Be afraid: Phishing activity in crypto hits record high in 2022 — here’s what you can do to protect your assets

Cybersecurity company Netskope warned crypto-asset owners of a significant increase in phishing attacks using SEO tools based on Google Sites and Microsoft Azure. Phishing pages are being created en masse, followed by the theft of critical information. First of all, MetaMask wallet holders, as well as clients of exchanges, were the targets of hacker attacks.

Creating fake websites

According to the Netskope report, three methods of identity theft have become most common in recent months:

• The first has to do with obtaining users’ wallet SIDs directly — scammers offer to import their own data under various pretexts. This method is used by a phishing site MetaMask, which is a full copy of the original one.
• The second method is related to obtaining information about users’ accounts at any of the exchanges. When users enter their login information, such a phishing site generates an error and offers to contact a support operator, who tries to correspond with them to get more information, allegedly for successful access recovery.
• Apart from that, cybercriminals use topic blogs on popular social networks and SEO optimization tools, where they embed direct links to phishing sites into valuable crypto educational content. The user sees quality, helpful content and loses their vigilance by clicking on the links.

Important to know

Attackers can redeem popular search queries, such as “binance crypto,” and then place their ad insertion first on the search results — completely emulating the real Binance exchange site. It is elementary to fall for such a trick, even for an experienced user who is lazy to enter the full address of the exchange manually and decides to go through the web search.

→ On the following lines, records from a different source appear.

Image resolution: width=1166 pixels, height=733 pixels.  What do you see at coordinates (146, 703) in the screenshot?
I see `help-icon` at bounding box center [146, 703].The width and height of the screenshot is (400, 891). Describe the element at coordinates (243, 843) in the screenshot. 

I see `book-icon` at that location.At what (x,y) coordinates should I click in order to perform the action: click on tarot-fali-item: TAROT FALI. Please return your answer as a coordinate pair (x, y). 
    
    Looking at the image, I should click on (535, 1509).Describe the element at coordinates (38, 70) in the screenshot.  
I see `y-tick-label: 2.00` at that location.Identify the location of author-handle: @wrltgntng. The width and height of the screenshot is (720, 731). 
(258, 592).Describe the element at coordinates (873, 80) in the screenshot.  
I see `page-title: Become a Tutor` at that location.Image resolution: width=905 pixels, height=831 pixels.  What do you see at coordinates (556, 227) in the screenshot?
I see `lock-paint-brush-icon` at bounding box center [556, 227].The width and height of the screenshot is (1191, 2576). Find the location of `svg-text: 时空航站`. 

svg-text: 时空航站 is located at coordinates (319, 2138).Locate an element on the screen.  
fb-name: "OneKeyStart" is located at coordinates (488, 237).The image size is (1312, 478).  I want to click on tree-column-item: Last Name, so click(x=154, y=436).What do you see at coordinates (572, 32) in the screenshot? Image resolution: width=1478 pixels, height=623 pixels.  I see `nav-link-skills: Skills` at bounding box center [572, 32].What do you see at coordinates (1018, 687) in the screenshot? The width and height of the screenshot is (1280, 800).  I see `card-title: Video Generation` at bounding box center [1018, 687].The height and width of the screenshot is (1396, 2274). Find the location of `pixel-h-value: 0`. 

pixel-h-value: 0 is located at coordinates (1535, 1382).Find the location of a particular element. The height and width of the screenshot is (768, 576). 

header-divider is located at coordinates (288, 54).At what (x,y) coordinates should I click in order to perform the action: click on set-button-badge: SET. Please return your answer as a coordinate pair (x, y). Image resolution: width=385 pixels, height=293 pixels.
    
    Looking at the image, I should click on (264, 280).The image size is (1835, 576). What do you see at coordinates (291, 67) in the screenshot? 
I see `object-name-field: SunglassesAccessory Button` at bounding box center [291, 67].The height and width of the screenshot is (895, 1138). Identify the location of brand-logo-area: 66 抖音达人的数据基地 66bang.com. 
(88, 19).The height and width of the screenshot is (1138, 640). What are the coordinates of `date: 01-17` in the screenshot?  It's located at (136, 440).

Similarly, informational and educational sites often publish direct links to the relevant sections of well-known exchanges, which you want to go to using the proposed hyperlink — this also carries a danger.

Two simple tips:

• Go to essential sites, such as exchanges and online stores, only using your own bookmarks. Be careful about the authorization URLs, don’t mindlessly click links from search or any external pages.
• Always enable two-factor authentication, which practically nullifies such phishing schemes.

 Finally, according to another report by APWG (Phishing Activity Trends Report), the first quarter of 2022 was the worst month for phishing attacks in the history of surveillance. Netskope also noted record activity in the current year, which calls for more caution and vigilance.